** START Supplied entries **
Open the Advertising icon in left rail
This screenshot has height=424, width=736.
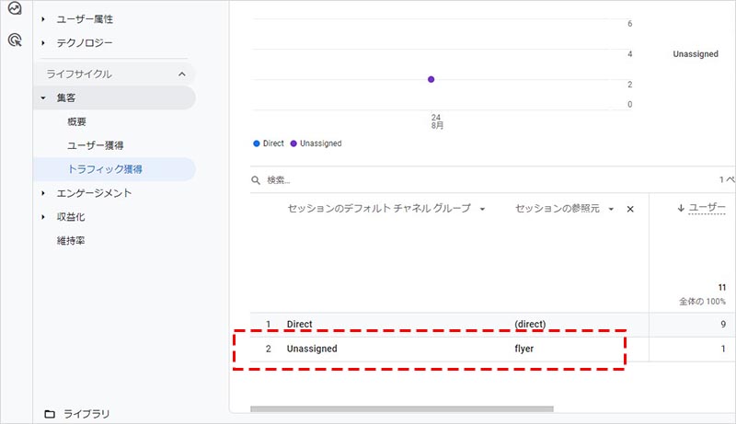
** END Supplied entries **
** START Supplied entries **
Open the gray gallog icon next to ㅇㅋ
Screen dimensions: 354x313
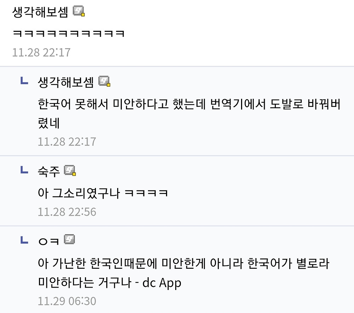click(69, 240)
** END Supplied entries **
*Task description*.
Copy out every line word for word, from the line containing "Open the Advertising icon in left rail" through the line containing "This screenshot has height=424, width=736.", both included.

*Task response*.
Open the Advertising icon in left rail
This screenshot has height=424, width=736.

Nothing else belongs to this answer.